Interest rate- The interest rate is a yearly rate that is charged on the principal of the loan amount provided by the lender. The principal accrues interest and you must pay it as an exchange for borrowing the money. Interest rates can be very different depending on the type and terms of a mortgage.

The interest rate charged in exchange for borrowing the money has a base percentage dictated by a national index and then percentages are added to this according to the amount of risk the lender is taking by giving you the money to finance the house. The lender should show you the breakdown of the final interest rate charged so you know why the number is what it is. If the lender does not do that, there could be some shady dealing going on and you should consider going somewhere else. Have all the parts of the interest rate disclosed so you know where your money is going and how you are being charged.

Loan term- This is how long you have to pay back the money borrowed from the lender. Common mortgage terms are 5, 7, 10, 15, 20, 25 and 30 years. The loan term is always negotiable depending on how much you need to borrow, what monthly payments you can make, and the amount of interest you will have to pay.
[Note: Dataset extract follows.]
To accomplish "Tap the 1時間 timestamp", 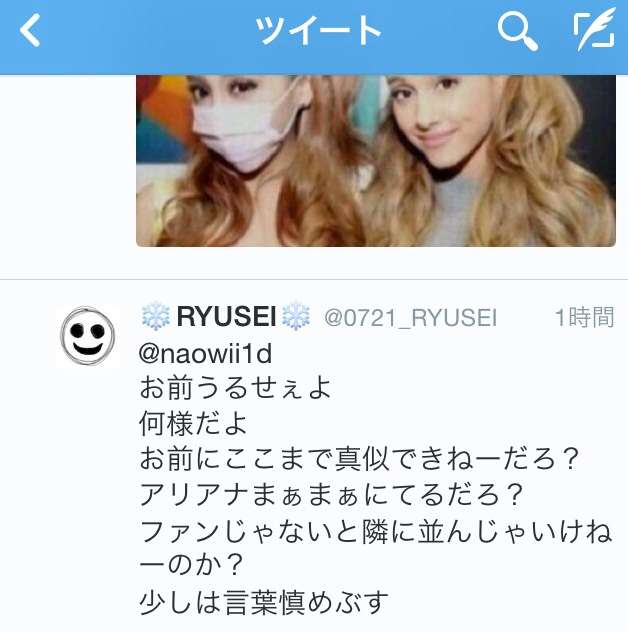I will pyautogui.click(x=584, y=318).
Debt service coverage- This is a ratio that a lender uses to see the borrower's (you) ability to pay back the loan in monthly installments. The ratio is found by dividing your net income by debt. Lenders generally look for debt service coverage ratios of 1.2. This ratio compares the amount of debt to your income. The more income you have to cover your total debt, the better. This ratio shows the lender you are capable of paying the mortgage in addition to your other current debt.

Use this information to get educated and make your first time home buying experience a good one! These terms are specific to mortgage characteristics. For more information on other topics regarding first time home buying, check out the resource box where you can find more information that will help you with buying your first home!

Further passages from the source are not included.